Embodiments of the present invention generally relate to a system and method for controlling the temperature of exhaust gas. More particularly, but not exclusively, embodiments of the present invention relate to an engine system that is adapted to control the temperature of an exhaust gas by modifying an engine speed and outputted engine power relationship as a function of compressor inlet air density.
Selective catalytic reduction systems (SCR) typically are configured to provide one or more catalyst elements that, with the aid of a reductant, convert nitrogen oxides (NOx) in exhaust gases into nitrogen (N2) and water. The reductant may be injected into the exhaust gas upstream of an SCR catalyst.
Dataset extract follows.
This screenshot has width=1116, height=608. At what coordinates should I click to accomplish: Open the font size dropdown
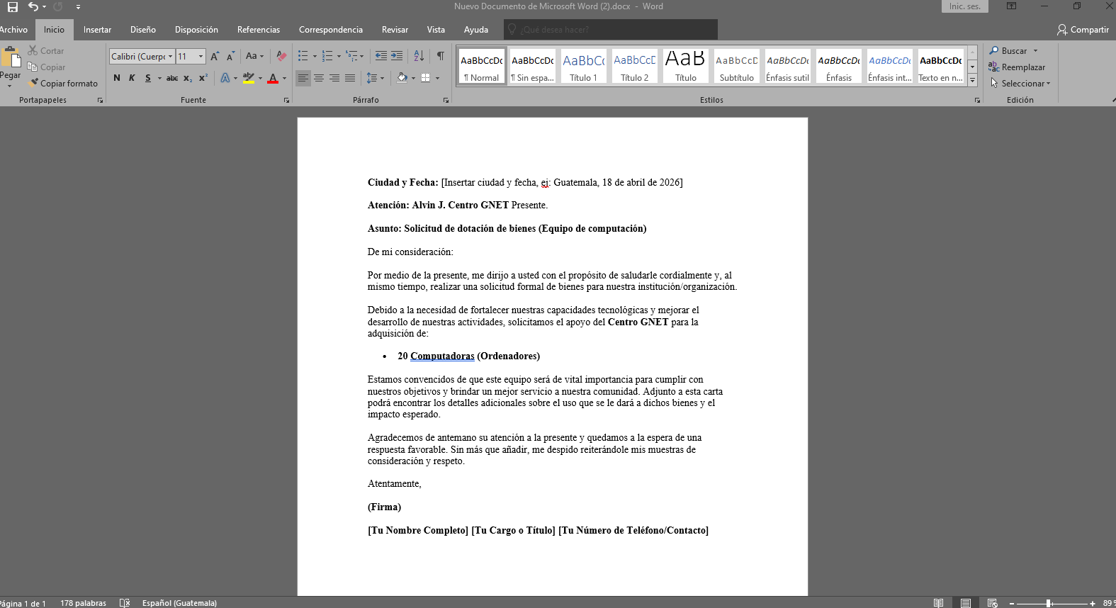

Typically, engine after-treatment systems attempt to inject a sufficient quantity of reductant into the exhaust gas stream necessary for the conversion of a predetermined amount of the NOx in the exhaust gas stream so as to prevent NOx slippage without incurring reductant slippage.
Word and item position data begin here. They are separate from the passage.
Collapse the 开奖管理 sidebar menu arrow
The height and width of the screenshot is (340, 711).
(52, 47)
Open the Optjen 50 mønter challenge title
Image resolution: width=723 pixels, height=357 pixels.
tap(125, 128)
The efficiency of chemical reactions by an SCR catalyst may depend on a variety of different factors, including, for example, at least on the properties of the exhaust gas. For example, the efficiency of a catalyst of a selective catalytic reduction system (SCR) in reducing nitrogen oxides (NOx) in an exhaust gas stream may depend, at least in part, on an inlet temperature and/or velocity of the exhaust gas steam that enters into the SCR. For example, FIG. 1 illustrates the conversion efficiency of an SCR in reducing NOx in an exhaust gas stream as a function of the inlet temperature of the exhaust gas stream entering into, received by, or at the catalyst of the SCR (SCR inlet exhaust gas temperature). As shown, in this example, the maximum NOx conversion efficiency, as a function of reaction kinetics such as temperature and space velocity, is attained when the SCR inlet temperature is from around 300 degrees Celsius to around 450 degrees Celsius. However, engine operations that experience low compressor inlet air density conditions, such as, for example, during high altitude and/or high temperature operating conditions, the SCR inlet exhaust gas temperature often exceeds the temperatures at which maximum NOx conversion efficiency may be attained by the SCR. As a consequence, under such operating conditions, the emissions released from the after-treatment system may exceed a target, or regulation specified, amount. Further, the relatively high SCR inlet exhaust gas temperatures that may be attained when engine operations experience low compressor inlet air density conditions may damage at least the SCR system.